Scaling your Network - Effective Hosting, HaProxy, Smart Design

Preface

With the average Minecraft server having under 1 player online at peak time, very few servers have difficulties in building their infrastructures. Even so, the ones that do often have to go through the mud until they manage to build something stable. This blog post will explain some of the infrastructure designs used in the industry, with examples for minigame networks, game mode networks, and hybrids; all with the pros and cons of each of the solutions.

The Hosting Choice

Since hosting is the root of your entire infrastructure, taking the right choice here can mean the difference between being able to sustain tens of thousands of players vs barely reaching 1000. There are a few kinds of hosting methods I want to touch upon, along with my personal picks in terms of providers.

  • Cloud Hosting: With cloud hosting being more prevalent each day, many minigame networks have decided to move to it to reduce costs and quickly scale with size. Since many networks are based on one timezone (Gamster included), this choice is able to reduce about 30-40% of hosting costs vs choosing dedicated. Also, this means that minigame networks no longer need to purchase expensive hardware even when they expect a large inflow of players, with the automatic cloud deployment system taking care of all the work. Even though this may be a dream solution for minigame networks, it is not so viable for servers mainly focusing on game modes like Survival, Factions, etc; where servers have difficulty in converting the game modes to work on the cloud. Favorite providers include: OVH, Hetzner, DigitalOcean.

  • Dedicated Hosting: Dedicated is the second solution used by networks worldwide. With providers like OVH (SYS Subsidiary) offering effective dedicated solutions for low costs, including DDoS protection and effective support (If you call them); it's the easiest solution as it doesn't require developing a cloud deployment system for your network. Dedicated server hosting is most ideal for servers with stable player counts or network hosting game modes like Survival, Factions, etc. A good point is that poor DDoS protection providers often have the best pricing for the provided hardware! Favorite providers include OVH Subsidiary SYS, Hetzner, MYLOC subsidiary WebTropia.

Solving inherent hosting difficulties:

  • Low cloud RAM: OpenJ9 is a JVM with lower memory usage (~30-40%) at the cost of CPU power (10-15%). It has been optimized for running in the cloud. It can also be used outside of cloud environments, with Gamster using a hybrid OJ9, Hotspot approach. More info available in TUX's blog post .
  • Unreliable DDoS Protection: With most hosting providers having difficulties when you are under attack, the best option is to route your traffic through something you can trust, such as OVH. Providers like TCPShield can help you with that, or you can develop your own in-house solution. I've explained a bit about the former in a previous blog post, and I'll provide some images to explain some of the proposed infrastructure schemes. Avoid using reverse DNS or pointing DNS to your unprotected machines to avoid leaking your infrastructure info and being susceptible to denial of service. For OVH, buy a secondary IP and have a haproxy instance running on your main IP pointing to a closed internal bungee on the second IP. OVH will drop TCP connections to backend servers hosted on other providers when DDoSed. When using 2 IPs, with 1 closed and unavailable to the attacker, the second IP will never disconnect from your backend servers versus directly proxying being susceptible to DDoS, even though OVH Game!!!
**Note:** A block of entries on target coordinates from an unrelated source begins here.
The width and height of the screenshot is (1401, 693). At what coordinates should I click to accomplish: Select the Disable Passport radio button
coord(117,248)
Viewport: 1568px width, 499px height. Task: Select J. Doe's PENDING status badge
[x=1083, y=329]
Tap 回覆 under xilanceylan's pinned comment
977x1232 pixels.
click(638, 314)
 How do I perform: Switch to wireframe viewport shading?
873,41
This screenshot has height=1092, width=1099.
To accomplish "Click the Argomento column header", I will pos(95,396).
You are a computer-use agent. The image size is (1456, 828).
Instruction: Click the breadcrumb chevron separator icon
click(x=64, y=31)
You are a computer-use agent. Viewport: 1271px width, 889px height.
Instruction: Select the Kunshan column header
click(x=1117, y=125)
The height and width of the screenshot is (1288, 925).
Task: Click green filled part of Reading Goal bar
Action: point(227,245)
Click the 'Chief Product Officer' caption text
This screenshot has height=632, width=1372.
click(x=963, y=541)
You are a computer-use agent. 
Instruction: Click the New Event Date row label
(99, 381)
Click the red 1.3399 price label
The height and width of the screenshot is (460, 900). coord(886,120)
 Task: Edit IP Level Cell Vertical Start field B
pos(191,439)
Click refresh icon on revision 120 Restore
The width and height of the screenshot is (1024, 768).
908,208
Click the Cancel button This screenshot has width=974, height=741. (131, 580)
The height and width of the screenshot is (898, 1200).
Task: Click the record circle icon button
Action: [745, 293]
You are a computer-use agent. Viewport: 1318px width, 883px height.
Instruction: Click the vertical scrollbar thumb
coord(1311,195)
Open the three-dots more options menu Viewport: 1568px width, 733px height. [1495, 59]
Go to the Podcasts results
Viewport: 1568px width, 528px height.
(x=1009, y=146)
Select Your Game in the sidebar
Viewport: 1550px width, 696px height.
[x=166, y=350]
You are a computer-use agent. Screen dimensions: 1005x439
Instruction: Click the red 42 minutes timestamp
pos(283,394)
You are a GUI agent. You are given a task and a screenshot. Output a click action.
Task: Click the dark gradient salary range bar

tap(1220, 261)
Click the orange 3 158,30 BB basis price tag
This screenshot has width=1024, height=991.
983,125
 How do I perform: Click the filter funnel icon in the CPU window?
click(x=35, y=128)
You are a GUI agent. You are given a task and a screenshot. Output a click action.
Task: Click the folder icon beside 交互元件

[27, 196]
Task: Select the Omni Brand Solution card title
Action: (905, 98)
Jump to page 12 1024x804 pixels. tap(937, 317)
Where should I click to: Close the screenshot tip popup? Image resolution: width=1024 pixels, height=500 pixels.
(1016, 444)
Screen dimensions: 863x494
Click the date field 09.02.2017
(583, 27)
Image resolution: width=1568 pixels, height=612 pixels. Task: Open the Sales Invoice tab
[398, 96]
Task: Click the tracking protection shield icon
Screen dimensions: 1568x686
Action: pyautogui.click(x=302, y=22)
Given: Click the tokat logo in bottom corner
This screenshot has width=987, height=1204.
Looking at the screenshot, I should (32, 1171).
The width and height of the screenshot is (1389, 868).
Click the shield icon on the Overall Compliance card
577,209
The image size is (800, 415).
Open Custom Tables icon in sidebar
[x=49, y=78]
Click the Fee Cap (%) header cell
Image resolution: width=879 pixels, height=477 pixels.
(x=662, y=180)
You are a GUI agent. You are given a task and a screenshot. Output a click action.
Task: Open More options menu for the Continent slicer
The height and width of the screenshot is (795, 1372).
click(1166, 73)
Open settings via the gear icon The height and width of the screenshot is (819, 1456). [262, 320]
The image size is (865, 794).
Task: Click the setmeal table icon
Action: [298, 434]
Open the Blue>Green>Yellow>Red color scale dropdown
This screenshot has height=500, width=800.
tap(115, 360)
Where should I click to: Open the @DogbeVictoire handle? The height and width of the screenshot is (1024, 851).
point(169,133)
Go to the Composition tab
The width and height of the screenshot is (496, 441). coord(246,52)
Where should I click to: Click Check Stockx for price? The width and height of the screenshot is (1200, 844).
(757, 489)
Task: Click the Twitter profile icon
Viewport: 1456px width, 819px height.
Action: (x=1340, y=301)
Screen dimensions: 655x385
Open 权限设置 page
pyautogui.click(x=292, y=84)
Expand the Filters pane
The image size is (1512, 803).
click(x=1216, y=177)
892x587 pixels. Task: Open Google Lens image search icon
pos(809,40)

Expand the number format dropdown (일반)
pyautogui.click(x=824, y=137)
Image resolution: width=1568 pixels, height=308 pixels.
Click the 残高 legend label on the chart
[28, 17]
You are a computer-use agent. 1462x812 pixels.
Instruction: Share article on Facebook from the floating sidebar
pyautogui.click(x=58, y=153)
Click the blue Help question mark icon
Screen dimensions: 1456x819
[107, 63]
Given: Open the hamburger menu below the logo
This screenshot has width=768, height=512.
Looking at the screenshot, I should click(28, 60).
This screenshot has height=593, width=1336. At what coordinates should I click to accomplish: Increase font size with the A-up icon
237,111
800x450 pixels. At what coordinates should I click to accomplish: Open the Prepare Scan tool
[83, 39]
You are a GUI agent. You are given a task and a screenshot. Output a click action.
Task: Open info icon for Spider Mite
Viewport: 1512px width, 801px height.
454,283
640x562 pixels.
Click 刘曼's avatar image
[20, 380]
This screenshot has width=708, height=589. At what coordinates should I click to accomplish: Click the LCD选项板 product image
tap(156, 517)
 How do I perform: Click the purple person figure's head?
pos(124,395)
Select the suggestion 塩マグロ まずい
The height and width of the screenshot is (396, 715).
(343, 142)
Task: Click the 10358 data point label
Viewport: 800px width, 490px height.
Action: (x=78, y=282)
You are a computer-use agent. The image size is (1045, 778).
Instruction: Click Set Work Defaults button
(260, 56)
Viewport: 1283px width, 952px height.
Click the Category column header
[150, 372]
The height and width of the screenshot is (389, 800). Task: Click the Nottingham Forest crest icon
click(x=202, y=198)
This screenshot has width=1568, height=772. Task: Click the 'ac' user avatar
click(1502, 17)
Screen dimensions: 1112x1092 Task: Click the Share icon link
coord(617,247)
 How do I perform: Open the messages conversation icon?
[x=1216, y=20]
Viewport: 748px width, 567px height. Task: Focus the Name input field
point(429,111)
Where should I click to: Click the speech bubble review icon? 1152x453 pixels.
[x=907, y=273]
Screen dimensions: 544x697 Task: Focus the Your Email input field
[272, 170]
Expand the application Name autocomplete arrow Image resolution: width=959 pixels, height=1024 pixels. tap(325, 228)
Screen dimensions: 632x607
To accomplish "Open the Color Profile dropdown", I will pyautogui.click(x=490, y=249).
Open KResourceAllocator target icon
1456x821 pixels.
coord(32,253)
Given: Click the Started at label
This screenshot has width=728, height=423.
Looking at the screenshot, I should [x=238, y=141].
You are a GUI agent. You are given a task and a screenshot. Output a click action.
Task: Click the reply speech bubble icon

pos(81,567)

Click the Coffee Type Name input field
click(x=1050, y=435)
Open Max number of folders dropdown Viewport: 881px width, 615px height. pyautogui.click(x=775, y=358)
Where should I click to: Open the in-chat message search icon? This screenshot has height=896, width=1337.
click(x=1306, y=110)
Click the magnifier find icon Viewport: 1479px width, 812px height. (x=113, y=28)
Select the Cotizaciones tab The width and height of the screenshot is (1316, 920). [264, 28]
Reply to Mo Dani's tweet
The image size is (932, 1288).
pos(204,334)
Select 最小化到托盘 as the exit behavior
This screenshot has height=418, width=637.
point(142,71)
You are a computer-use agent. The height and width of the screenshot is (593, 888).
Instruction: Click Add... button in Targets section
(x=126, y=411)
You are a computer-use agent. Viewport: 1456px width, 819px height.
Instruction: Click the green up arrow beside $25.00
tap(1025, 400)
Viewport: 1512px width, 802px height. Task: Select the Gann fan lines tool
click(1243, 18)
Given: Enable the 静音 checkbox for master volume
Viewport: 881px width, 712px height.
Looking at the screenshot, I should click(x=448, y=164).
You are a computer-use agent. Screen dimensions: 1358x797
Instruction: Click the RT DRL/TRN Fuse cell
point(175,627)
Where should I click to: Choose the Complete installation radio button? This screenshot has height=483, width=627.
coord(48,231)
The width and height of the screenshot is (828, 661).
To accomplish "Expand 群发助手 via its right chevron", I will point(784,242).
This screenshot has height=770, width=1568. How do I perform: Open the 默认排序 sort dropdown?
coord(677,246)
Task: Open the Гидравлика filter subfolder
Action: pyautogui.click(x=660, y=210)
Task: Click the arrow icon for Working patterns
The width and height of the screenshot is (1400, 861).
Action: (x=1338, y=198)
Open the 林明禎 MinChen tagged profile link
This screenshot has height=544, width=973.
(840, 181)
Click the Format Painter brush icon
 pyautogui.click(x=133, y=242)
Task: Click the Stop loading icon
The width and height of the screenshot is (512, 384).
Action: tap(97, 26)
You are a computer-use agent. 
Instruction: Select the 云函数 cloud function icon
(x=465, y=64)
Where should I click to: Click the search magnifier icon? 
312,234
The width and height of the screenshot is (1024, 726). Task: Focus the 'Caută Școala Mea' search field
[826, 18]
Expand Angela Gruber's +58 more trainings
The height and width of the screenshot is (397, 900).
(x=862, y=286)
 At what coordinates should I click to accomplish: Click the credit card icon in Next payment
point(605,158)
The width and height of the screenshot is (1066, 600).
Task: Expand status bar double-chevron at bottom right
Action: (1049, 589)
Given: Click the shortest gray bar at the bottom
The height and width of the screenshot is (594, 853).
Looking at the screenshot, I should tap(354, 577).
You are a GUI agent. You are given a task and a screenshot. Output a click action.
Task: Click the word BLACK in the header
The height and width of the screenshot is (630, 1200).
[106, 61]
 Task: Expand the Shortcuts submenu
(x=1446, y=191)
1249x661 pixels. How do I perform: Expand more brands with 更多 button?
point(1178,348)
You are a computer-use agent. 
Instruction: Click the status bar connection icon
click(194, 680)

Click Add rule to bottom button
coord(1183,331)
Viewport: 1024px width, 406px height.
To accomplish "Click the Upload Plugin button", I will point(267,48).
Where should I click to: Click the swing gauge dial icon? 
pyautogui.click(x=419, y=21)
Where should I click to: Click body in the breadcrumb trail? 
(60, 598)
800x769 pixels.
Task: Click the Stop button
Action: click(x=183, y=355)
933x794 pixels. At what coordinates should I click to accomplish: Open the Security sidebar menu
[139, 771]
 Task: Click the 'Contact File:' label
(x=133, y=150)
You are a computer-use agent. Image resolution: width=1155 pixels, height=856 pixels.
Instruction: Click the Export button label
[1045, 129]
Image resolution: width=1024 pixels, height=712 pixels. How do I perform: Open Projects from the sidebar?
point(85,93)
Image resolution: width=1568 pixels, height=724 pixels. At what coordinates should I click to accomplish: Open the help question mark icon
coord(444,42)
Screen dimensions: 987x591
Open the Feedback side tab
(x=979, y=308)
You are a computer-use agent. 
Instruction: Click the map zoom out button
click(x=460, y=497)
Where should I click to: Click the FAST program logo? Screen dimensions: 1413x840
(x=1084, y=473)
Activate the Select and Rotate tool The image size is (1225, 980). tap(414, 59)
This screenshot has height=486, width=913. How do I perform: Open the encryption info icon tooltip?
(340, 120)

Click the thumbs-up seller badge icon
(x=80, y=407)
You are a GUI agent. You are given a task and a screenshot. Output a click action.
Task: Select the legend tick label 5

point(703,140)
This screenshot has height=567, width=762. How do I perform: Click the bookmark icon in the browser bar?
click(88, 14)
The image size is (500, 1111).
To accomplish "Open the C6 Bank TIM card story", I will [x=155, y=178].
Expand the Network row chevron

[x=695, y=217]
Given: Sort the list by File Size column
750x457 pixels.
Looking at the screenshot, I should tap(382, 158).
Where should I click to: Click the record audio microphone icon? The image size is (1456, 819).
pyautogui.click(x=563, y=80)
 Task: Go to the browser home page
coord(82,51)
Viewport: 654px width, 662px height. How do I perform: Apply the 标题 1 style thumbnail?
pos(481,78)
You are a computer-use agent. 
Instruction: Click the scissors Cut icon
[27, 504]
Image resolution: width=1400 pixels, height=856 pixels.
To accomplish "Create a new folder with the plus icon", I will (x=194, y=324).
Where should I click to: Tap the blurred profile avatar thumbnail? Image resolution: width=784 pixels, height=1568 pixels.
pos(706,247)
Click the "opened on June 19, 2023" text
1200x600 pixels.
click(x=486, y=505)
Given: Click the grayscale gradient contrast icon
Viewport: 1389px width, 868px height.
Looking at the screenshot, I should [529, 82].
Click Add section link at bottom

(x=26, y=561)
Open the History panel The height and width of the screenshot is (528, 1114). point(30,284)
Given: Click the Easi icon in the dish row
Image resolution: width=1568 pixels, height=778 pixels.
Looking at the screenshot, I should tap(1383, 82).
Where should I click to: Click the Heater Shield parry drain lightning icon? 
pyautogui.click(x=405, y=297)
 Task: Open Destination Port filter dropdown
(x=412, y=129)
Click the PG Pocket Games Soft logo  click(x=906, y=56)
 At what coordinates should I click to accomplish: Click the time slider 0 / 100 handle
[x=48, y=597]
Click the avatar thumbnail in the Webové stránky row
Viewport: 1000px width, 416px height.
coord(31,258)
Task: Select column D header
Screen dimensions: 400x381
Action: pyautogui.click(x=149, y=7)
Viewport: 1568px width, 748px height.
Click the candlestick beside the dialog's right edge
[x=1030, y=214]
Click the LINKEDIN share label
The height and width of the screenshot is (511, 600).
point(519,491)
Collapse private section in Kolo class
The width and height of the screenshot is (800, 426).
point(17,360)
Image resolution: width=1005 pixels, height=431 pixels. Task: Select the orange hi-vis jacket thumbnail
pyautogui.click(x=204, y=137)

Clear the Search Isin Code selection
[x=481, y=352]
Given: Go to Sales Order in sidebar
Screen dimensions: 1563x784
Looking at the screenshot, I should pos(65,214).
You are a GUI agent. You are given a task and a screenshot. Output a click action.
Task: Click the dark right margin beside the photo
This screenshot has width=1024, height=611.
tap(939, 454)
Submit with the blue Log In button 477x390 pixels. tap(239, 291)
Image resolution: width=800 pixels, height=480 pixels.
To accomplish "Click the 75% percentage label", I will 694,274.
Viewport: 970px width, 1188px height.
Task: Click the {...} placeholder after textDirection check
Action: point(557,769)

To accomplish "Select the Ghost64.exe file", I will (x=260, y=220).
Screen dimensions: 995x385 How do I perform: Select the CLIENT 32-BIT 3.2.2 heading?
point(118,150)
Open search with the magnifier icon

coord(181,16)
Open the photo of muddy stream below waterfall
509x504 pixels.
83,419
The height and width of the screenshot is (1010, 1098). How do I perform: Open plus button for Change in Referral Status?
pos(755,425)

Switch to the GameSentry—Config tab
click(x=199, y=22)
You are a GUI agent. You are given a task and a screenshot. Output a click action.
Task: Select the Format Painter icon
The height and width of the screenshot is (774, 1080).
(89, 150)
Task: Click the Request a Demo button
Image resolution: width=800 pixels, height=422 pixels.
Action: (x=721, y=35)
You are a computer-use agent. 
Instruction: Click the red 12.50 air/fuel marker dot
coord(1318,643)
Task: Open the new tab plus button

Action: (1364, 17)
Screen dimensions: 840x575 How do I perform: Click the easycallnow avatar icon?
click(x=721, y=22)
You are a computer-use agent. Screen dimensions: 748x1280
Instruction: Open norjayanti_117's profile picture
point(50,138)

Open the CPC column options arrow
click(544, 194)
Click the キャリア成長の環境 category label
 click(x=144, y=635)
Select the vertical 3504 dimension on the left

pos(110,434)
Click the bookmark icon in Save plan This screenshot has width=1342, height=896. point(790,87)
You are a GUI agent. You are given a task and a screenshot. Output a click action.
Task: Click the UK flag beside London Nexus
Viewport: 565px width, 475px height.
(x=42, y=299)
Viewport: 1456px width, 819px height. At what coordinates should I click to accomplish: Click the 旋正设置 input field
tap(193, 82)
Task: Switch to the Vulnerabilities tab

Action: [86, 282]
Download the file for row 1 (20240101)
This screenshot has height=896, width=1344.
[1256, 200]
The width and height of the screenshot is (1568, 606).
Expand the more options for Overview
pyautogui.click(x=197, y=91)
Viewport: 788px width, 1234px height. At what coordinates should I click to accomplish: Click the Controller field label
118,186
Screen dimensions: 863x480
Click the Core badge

Multiple Bungeecord Instances

Once you pass a point (~500 players), it's a good idea to start to use multiple bungeecord instances to ensure your server won't flop when your playerbases spikes. Good solutions include using RedisBungee (performance issues at huge player base spikes) or developing your own in-house solution to sync player counts via ping packets, and implementing between bungee sync whenever required. Because using multiple A records will mean bungeecord instances WILL NOT be properly load balanced, a good idea would be to have a haproxy cluster running behind to ensure almost perfect player spread on your bungee servers. Please note this will consume MORE bandwidth.

Infrastructure Examples

The following infrastructure is designed to allow the lowest pricing possible by allowing low-cost hosting providers. It uses HaProxy instances running on OVH, with a backend of cheap yet DDoS susceptible machines. Cloud can also be added into the mix if the user so desires.

PROS

  • Easy to implement
  • Cheap in comparison to other alternatives

CONS

  • Consumes a lot of bandwidth. Almost double the bandwidth vs players directly connecting to the bungee, since the traffic is proxied 2 times (PLAYER <-> HA <-> BUNGEE vs PLAYER <-BUNGEE)
  • Doesn't scale so well when you have tens of thousands of players.

Smart DDoS Prevention The following infrastructure is designed for larger networks (5000+ players) that can save a lot by removing HaProxy from the mix. It is currently untested by me but is what Hypixel is most probably using. DNS service providers with smart queries are generally on the more expensive end, but once you rack tens of thousands, it's will reduce networking costs significantly, as instead of having player <-> HA <-> bungee you only have player<->bungee Smart DNS Solution PROS

  • Cheapest solution. Cloudflare with a watcher service on your end can be used for virtually 0$/month A balancing.
  • Highly effective at huge player counts (5000+)
  • Almost no extra bandwidth used.

CONS

  • Your bungees need to be protected against DDoS vs your HaProxies
  • Removes some of the proxying features that haproxy can offer.
  • Rough load balancing due to not all resolvers following TTL.